28.6kwh per month. If I pay 10cents per kWh, that’s 2.86cents per month
um, I think 28.6 * $.1 = $2.86/month not 2.86 cents. correct me if I'm wrong.

As to pressures, if they warm up after a mile or so, isn't -that- the pressure you're really interested in? since that's what's there under use?
I appreciate the tables and add'l info on it.
I've yet to try airing down for off road but want to try it. I didn't have any issues going places (if clearances were ok) but it can get bumpy as all get out so if it softened the ride a little, that would be nice.
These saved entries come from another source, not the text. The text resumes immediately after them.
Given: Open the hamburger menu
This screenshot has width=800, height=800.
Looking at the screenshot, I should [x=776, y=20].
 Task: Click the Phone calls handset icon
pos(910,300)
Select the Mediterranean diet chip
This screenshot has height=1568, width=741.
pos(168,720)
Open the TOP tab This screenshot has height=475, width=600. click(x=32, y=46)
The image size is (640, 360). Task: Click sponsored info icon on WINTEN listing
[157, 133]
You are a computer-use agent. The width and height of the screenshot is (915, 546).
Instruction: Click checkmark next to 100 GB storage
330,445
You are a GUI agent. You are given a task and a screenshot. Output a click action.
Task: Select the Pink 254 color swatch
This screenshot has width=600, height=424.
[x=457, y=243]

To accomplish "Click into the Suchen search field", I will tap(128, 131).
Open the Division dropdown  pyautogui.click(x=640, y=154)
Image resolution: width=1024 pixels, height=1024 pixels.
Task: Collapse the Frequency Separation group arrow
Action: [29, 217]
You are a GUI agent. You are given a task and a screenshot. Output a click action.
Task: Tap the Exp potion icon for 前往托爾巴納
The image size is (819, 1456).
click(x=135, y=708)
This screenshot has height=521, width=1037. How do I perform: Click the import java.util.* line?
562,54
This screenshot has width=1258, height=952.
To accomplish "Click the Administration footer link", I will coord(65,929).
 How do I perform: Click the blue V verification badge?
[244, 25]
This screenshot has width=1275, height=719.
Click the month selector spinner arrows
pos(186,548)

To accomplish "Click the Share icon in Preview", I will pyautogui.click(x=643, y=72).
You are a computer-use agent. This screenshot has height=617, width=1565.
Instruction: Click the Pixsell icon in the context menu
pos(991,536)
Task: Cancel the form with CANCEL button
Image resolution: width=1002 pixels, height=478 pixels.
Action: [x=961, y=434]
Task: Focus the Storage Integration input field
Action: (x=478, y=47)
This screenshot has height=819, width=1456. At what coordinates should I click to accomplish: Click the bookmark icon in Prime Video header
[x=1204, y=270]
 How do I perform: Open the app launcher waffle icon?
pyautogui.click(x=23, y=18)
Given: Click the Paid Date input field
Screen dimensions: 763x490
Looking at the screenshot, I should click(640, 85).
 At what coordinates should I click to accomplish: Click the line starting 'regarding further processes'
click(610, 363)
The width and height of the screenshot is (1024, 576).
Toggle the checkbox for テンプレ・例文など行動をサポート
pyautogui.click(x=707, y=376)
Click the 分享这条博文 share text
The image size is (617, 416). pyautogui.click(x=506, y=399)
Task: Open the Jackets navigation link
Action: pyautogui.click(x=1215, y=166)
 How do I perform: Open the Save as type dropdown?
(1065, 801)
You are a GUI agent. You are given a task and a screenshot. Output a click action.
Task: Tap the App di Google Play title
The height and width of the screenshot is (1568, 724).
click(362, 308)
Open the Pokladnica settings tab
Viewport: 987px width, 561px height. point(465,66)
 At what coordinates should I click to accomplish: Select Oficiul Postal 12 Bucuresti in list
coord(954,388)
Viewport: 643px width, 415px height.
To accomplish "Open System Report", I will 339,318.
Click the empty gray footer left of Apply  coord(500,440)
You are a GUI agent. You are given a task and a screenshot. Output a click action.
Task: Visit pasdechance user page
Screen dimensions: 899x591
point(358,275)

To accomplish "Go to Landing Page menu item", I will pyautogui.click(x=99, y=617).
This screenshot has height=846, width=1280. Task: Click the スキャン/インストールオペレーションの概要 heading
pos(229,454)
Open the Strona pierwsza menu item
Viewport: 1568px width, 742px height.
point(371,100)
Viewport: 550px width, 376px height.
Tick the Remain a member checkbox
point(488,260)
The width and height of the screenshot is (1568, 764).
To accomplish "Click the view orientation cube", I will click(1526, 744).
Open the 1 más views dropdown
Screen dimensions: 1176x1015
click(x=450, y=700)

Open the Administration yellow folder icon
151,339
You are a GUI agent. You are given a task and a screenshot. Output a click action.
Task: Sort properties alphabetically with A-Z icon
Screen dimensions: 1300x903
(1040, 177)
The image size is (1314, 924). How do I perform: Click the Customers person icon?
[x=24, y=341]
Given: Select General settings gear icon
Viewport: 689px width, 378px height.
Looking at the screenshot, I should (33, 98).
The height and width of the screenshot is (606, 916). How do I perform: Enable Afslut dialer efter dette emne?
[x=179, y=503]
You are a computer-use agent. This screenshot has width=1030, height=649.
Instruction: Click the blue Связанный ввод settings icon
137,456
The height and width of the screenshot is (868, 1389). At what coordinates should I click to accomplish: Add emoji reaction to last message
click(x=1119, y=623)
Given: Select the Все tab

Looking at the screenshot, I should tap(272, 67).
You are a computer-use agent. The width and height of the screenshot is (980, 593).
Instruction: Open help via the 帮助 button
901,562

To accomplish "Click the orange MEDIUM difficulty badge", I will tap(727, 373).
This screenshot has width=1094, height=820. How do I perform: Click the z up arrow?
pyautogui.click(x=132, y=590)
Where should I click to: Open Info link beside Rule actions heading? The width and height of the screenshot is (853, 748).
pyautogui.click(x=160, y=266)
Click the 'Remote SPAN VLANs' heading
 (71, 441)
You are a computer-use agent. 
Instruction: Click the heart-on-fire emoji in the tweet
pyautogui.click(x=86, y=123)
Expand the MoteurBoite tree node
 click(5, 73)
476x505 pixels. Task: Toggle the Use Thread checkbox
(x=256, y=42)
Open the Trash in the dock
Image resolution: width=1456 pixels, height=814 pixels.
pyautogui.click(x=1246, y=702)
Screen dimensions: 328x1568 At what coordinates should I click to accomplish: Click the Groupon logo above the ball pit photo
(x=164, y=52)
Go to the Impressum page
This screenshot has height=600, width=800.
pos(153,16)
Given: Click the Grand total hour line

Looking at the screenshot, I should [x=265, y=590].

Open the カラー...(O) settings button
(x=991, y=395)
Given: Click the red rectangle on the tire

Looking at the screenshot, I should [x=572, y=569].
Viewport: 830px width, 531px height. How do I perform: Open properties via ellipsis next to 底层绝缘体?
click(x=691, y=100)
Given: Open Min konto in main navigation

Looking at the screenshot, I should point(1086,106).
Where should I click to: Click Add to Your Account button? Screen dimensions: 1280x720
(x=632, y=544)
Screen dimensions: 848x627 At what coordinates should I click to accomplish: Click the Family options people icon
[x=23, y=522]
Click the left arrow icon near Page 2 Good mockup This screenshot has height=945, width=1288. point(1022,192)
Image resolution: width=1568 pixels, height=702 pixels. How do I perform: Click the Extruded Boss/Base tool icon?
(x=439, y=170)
Right now I've been running 31 psi all around (at 70F), I'll probably have to add a bit as the weather cools. And I'll do another water test to check tread contact, but I think it's good, and it drives nice on the highway, neither heavy steering (admittedly power steering may disguise that some were it there) nor wandering, feels nice and secure. Loving the K02's. Real quiet on the road but lots of grip for off road. They do collect some gravel in the tread and you hear it coming off when you get back on the road at speed. Ping.
So it means under driving, they're probably a bit higher psi than at 70F but whatever it is, seems good, I could measure them warm just for s/g.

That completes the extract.